[Exercise data]
★ ★ ★
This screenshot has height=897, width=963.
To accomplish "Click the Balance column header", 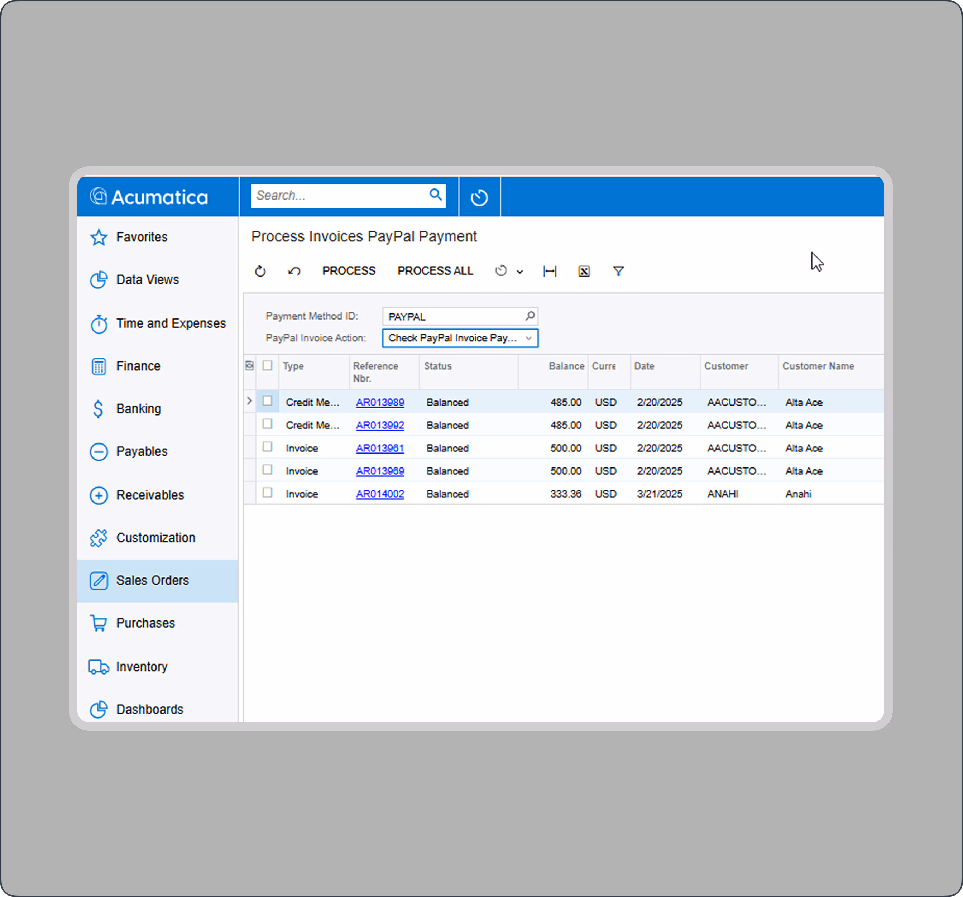I will pos(566,366).
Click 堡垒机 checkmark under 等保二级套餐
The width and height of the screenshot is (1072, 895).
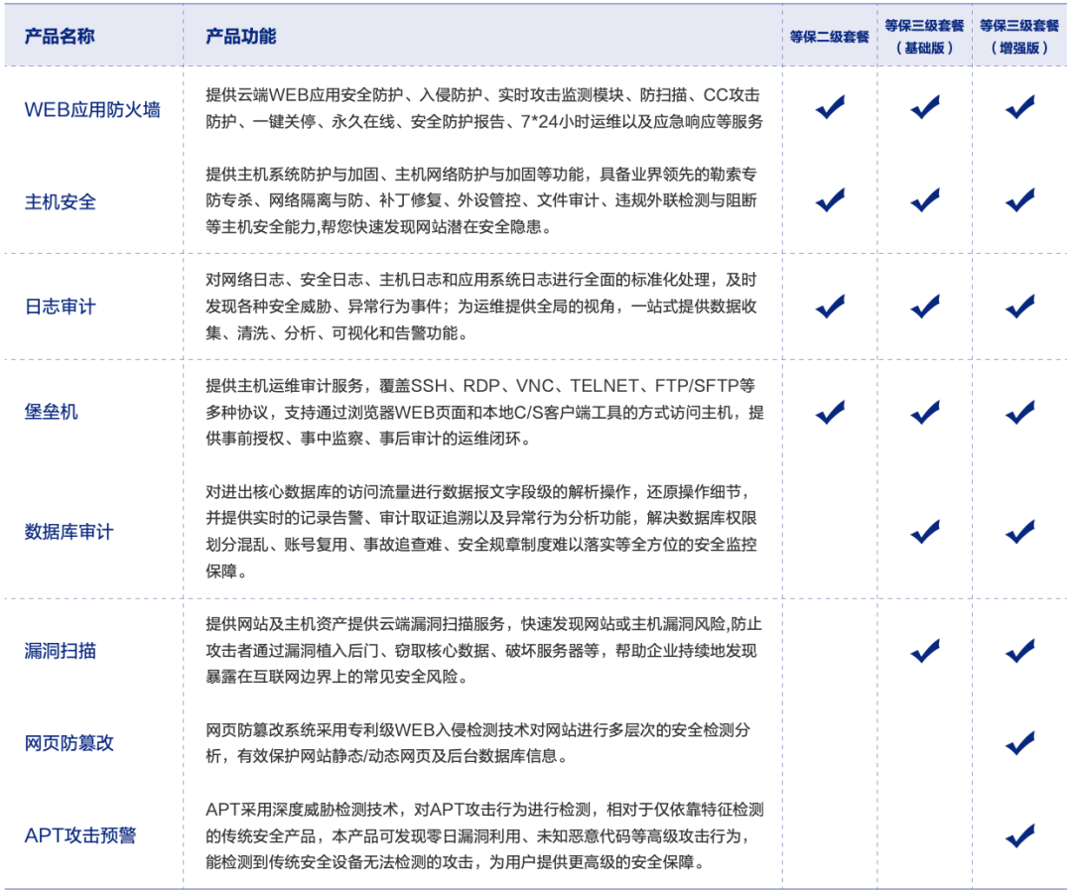pos(830,411)
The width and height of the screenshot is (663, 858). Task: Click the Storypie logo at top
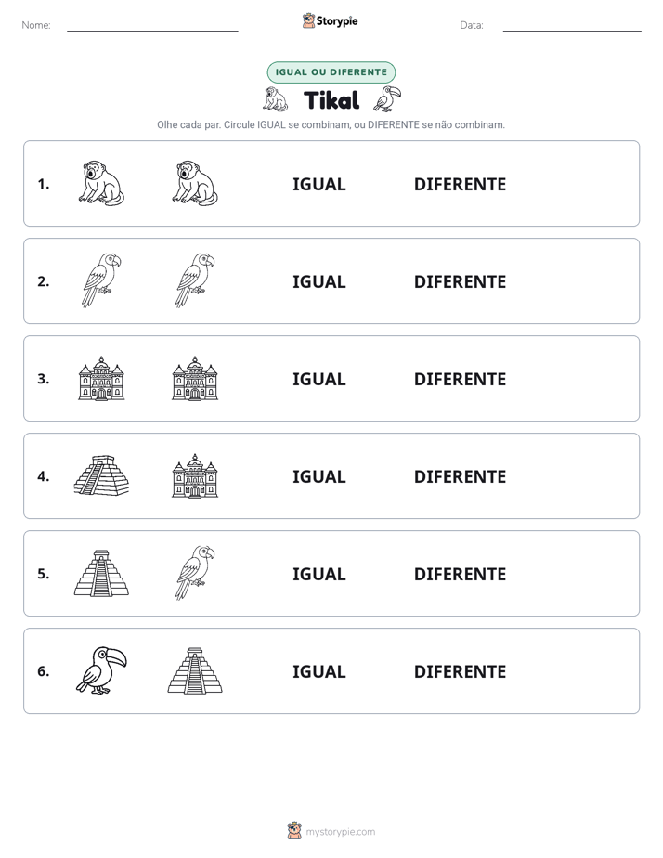tap(330, 20)
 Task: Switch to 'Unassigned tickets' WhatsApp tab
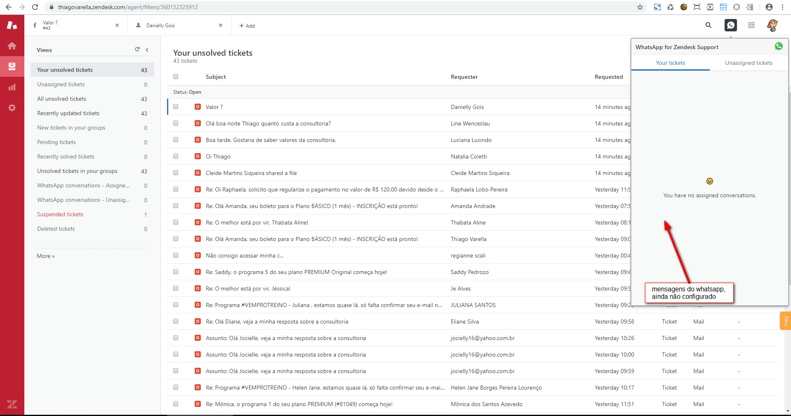point(749,63)
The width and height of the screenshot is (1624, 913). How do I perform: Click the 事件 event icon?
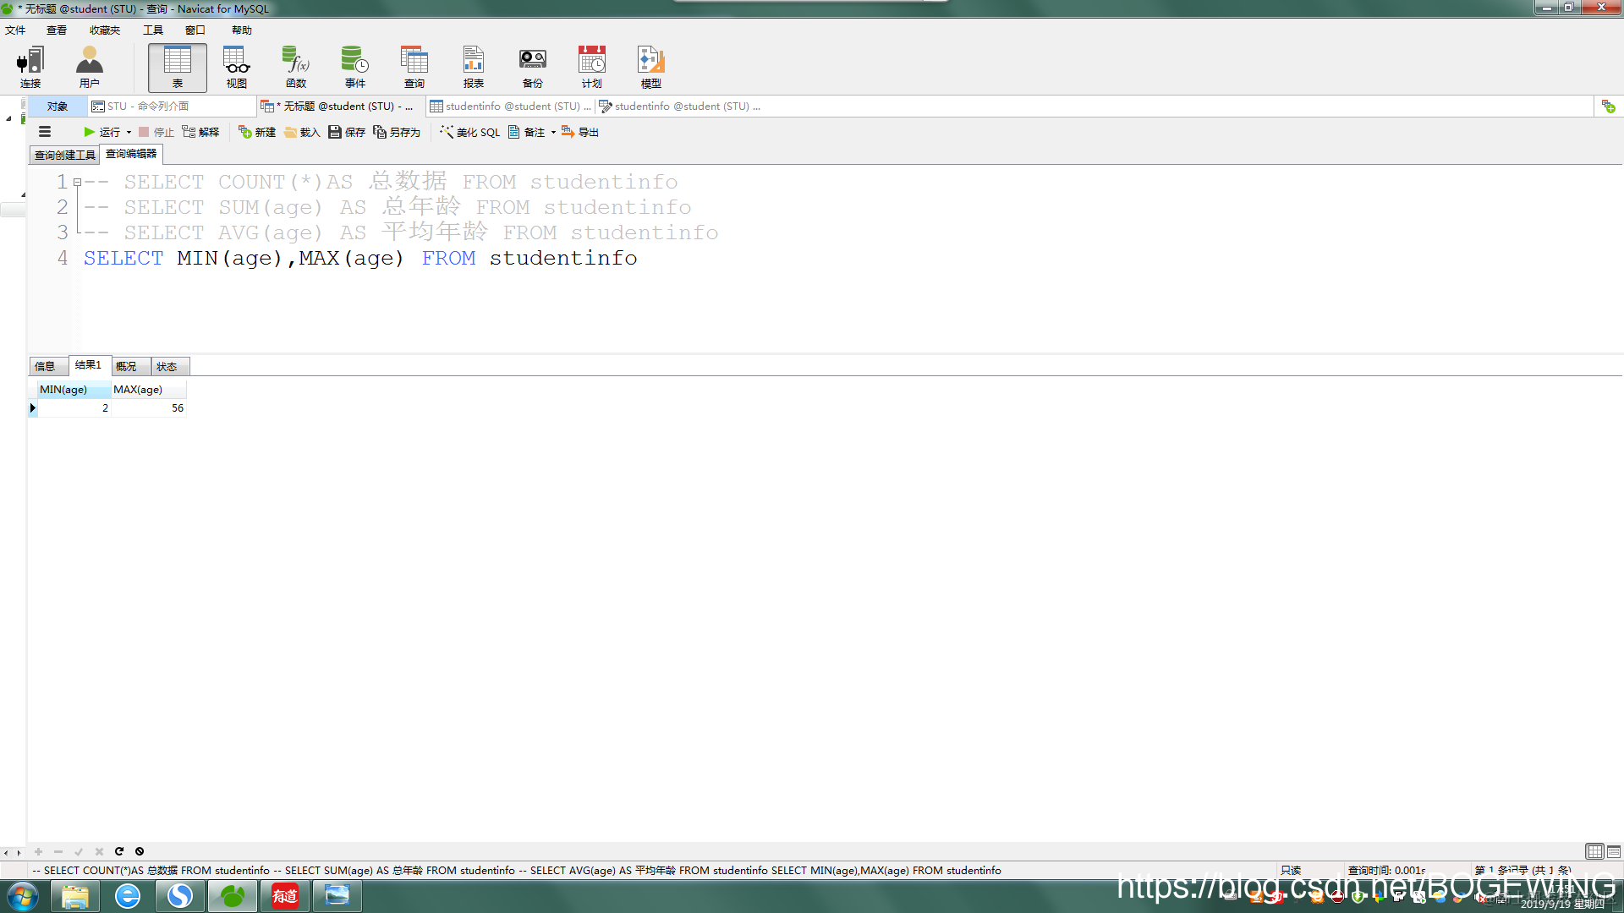pyautogui.click(x=354, y=68)
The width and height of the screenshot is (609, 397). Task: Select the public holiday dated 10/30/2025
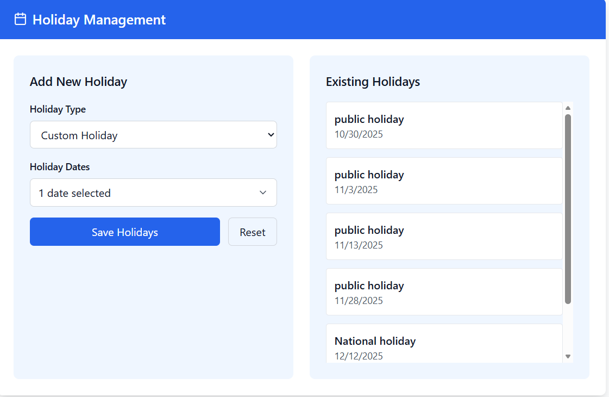pos(444,126)
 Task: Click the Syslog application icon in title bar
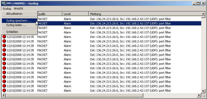coord(4,3)
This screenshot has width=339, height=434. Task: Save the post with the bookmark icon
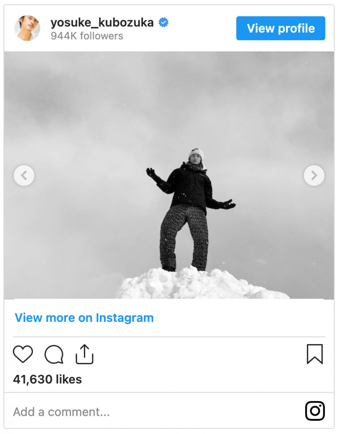[x=315, y=354]
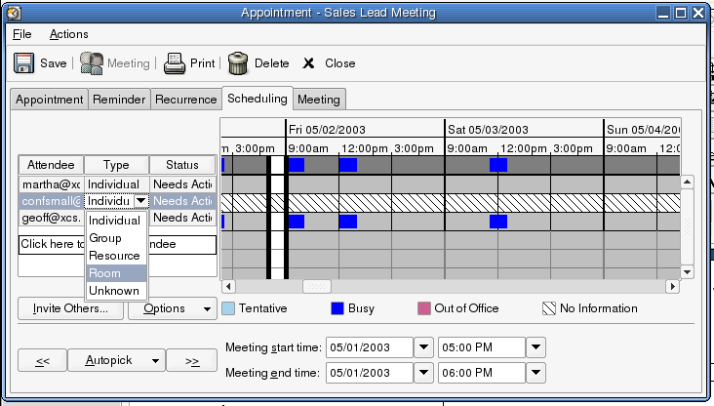Switch to the Reminder tab

click(118, 100)
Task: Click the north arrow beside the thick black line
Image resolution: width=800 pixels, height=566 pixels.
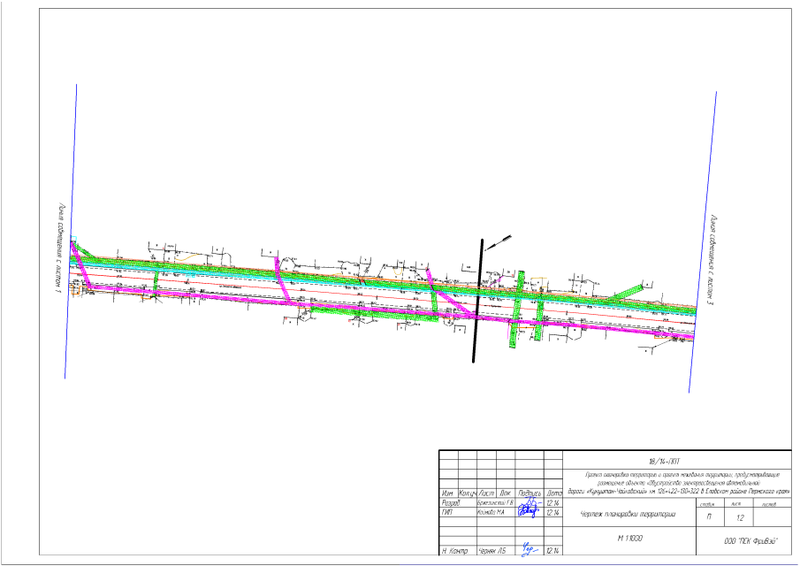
★ ★ ★
[Instructions for the task] Which lines in the rows above contain the word "width"? Gather every such line, copied in full, and treat case as significant.

[Exercise answer]
This screenshot has height=897, width=963.
The width and height of the screenshot is (1072, 895).
The width and height of the screenshot is (663, 858). Task: Click the Storypie logo at top
The width and height of the screenshot is (1624, 913). How do I perform: Click the 事件 event icon?
The width and height of the screenshot is (609, 397). Task: Select the public holiday dated 10/30/2025
This screenshot has width=339, height=434. Task: Save the post with the bookmark icon
Image resolution: width=800 pixels, height=566 pixels.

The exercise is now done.